Output every line of the material below unchanged, in the same order.

[Begin]

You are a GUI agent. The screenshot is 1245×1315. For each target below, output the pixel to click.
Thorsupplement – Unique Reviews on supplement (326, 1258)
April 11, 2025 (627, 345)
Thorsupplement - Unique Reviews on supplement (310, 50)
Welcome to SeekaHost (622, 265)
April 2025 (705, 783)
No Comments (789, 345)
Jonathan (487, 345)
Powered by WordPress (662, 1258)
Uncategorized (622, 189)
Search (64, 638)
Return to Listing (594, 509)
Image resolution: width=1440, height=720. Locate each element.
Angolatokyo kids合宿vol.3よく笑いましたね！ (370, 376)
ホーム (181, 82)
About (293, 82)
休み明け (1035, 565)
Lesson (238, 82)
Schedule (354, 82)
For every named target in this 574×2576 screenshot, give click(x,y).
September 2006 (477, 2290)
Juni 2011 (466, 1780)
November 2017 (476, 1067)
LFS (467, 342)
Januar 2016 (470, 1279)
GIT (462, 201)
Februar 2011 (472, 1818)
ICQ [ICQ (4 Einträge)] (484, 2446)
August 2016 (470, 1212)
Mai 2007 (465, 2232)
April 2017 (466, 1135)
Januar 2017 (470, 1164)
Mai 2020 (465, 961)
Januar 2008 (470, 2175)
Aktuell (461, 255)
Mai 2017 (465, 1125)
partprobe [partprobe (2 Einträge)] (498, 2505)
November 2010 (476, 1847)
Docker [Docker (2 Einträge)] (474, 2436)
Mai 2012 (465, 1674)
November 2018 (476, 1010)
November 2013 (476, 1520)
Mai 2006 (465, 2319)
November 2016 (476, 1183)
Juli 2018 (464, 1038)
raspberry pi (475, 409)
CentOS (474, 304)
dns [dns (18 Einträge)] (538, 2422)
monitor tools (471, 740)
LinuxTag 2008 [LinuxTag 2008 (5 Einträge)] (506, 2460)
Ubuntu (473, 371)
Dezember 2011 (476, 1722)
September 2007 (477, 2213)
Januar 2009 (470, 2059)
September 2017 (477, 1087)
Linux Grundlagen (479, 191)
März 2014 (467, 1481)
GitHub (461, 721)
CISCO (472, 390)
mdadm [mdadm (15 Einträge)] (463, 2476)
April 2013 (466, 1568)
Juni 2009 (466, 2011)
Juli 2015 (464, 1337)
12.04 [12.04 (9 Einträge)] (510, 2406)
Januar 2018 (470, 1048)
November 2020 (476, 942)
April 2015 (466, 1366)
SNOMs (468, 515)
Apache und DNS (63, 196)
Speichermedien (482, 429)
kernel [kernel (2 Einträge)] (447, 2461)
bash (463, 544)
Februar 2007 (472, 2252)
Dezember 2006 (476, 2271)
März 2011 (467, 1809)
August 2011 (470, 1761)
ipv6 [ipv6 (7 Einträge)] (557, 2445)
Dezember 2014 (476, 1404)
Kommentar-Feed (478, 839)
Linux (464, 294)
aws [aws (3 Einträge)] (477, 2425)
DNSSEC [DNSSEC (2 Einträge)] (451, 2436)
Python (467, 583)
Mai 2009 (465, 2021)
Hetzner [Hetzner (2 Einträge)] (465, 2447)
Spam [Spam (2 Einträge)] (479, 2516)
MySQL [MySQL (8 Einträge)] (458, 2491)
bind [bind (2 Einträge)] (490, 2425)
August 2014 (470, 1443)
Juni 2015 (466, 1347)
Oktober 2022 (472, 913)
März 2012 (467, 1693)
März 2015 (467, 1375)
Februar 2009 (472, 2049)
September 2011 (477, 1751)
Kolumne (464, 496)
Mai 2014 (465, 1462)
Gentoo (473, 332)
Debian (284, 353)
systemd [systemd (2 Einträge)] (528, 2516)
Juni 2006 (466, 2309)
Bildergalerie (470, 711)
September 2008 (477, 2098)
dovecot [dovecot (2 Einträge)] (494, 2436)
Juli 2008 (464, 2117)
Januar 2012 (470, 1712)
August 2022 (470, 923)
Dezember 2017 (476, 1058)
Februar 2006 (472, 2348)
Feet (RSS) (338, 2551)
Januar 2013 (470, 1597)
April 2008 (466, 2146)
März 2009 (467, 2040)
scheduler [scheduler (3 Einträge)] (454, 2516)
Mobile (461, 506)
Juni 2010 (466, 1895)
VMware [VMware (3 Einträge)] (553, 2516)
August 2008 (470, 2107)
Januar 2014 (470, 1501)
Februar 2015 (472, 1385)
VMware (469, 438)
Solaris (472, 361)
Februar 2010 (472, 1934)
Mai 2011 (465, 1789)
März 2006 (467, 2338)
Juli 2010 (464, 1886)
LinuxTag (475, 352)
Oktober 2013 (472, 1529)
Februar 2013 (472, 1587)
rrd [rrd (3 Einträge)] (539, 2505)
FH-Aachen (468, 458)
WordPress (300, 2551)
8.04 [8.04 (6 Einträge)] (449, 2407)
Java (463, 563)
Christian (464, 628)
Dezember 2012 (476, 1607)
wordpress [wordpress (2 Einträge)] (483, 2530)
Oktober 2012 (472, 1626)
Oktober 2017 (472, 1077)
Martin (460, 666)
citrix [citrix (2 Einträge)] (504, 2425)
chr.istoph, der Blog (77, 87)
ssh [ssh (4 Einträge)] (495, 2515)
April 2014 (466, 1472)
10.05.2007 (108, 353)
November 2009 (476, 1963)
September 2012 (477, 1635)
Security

[End]

EXPECTED ANSWER.
You are a GUI agent. The screenshot is 1245×1315. For each target below, output the pixel to click.
Thorsupplement – Unique Reviews on supplement (326, 1258)
April 11, 2025 (627, 345)
Thorsupplement - Unique Reviews on supplement (310, 50)
Welcome to SeekaHost (622, 265)
April 2025 (705, 783)
No Comments (789, 345)
Jonathan (487, 345)
Powered by WordPress (662, 1258)
Uncategorized (622, 189)
Search (64, 638)
Return to Listing (594, 509)
Image resolution: width=1440, height=720. Locate each element.
Angolatokyo kids合宿vol.3よく笑いましたね！ (370, 376)
ホーム (181, 82)
About (293, 82)
休み明け (1035, 565)
Lesson (238, 82)
Schedule (354, 82)
For every named target in this 574×2576 screenshot, give click(x,y).
September 2006 (477, 2290)
Juni 2011 (466, 1780)
November 2017 (476, 1067)
LFS (467, 342)
Januar 2016 (470, 1279)
GIT (462, 201)
Februar 2011 (472, 1818)
ICQ [ICQ (4 Einträge)] (484, 2446)
August 2016 (470, 1212)
Mai 2007 (465, 2232)
April 2017 (466, 1135)
Januar 2017 (470, 1164)
Mai 2020 (465, 961)
Januar 2008 (470, 2175)
Aktuell (461, 255)
Mai 2017 (465, 1125)
partprobe [partprobe (2 Einträge)] (498, 2505)
November 2010 (476, 1847)
Docker [Docker (2 Einträge)] (474, 2436)
Mai 2012 (465, 1674)
November 2018 (476, 1010)
November 2013 (476, 1520)
Mai 2006 (465, 2319)
November 2016 (476, 1183)
Juli 2018 (464, 1038)
raspberry pi (475, 409)
CentOS (474, 304)
dns [dns (18 Einträge)] (538, 2422)
monitor tools (471, 740)
LinuxTag 2008 [LinuxTag 2008 (5 Einträge)] (506, 2460)
Ubuntu (473, 371)
Dezember 2011 (476, 1722)
September 2007 (477, 2213)
Januar 2009 (470, 2059)
September 2017 (477, 1087)
Linux Grundlagen (479, 191)
März 2014 (467, 1481)
GitHub (461, 721)
CISCO (472, 390)
mdadm [mdadm (15 Einträge)] (463, 2476)
April 2013 (466, 1568)
Juni 2009 (466, 2011)
Juli 2015 (464, 1337)
12.04 [12.04 (9 Einträge)] (510, 2406)
Januar 2018 (470, 1048)
November 2020 (476, 942)
April 2015 (466, 1366)
SNOMs (468, 515)
Apache und DNS (63, 196)
Speichermedien (482, 429)
kernel [kernel (2 Einträge)] (447, 2461)
bash (463, 544)
Februar 2007 (472, 2252)
Dezember 2006 (476, 2271)
März 2011 (467, 1809)
August 2011 (470, 1761)
ipv6 [ipv6 (7 Einträge)] (557, 2445)
Dezember 2014 (476, 1404)
Kommentar-Feed (478, 839)
Linux (464, 294)
aws [aws (3 Einträge)] (477, 2425)
DNSSEC [DNSSEC (2 Einträge)] (451, 2436)
Python (467, 583)
Mai 2009 (465, 2021)
Hetzner [Hetzner (2 Einträge)] (465, 2447)
Spam [Spam (2 Einträge)] (479, 2516)
MySQL [MySQL (8 Einträge)] (458, 2491)
bind [bind (2 Einträge)] (490, 2425)
August 2014 (470, 1443)
Juni 2015 (466, 1347)
Oktober 2022 (472, 913)
März 2012 (467, 1693)
März 2015 (467, 1375)
Februar 2009 (472, 2049)
September 2011 (477, 1751)
Kolumne (464, 496)
Mai 2014 (465, 1462)
Gentoo (473, 332)
Debian (284, 353)
systemd [systemd (2 Einträge)] (528, 2516)
Juni 2006 (466, 2309)
Bildergalerie (470, 711)
September 2008 (477, 2098)
dovecot [dovecot (2 Einträge)] (494, 2436)
Juli 2008 (464, 2117)
Januar 2012 (470, 1712)
August 2022 (470, 923)
Dezember 2017 (476, 1058)
Februar 2006 (472, 2348)
Feet (RSS) (338, 2551)
Januar 2013 (470, 1597)
April 2008 (466, 2146)
März 2009 (467, 2040)
scheduler [scheduler (3 Einträge)] (454, 2516)
Mobile (461, 506)
Juni 2010 (466, 1895)
VMware [VMware (3 Einträge)] (553, 2516)
August 2008 (470, 2107)
Januar 2014 (470, 1501)
Februar 2015 (472, 1385)
VMware (469, 438)
Solaris (472, 361)
Februar 2010 (472, 1934)
Mai 2011 (465, 1789)
März 2006 (467, 2338)
Juli 2010 (464, 1886)
LinuxTag (475, 352)
Oktober 2013 (472, 1529)
Februar 2013 (472, 1587)
rrd [rrd (3 Einträge)] (539, 2505)
FH-Aachen (468, 458)
WordPress (300, 2551)
8.04 [8.04 (6 Einträge)] (449, 2407)
Java (463, 563)
Christian (464, 628)
Dezember 2012 (476, 1607)
wordpress [wordpress (2 Einträge)] (483, 2530)
Oktober 2012 (472, 1626)
Oktober 2017 (472, 1077)
Martin (460, 666)
citrix [citrix (2 Einträge)] (504, 2425)
chr.istoph, der Blog (77, 87)
ssh [ssh (4 Einträge)] (495, 2515)
April 2014 (466, 1472)
10.05.2007 (108, 353)
November 2009 (476, 1963)
September 2012 (477, 1635)
Security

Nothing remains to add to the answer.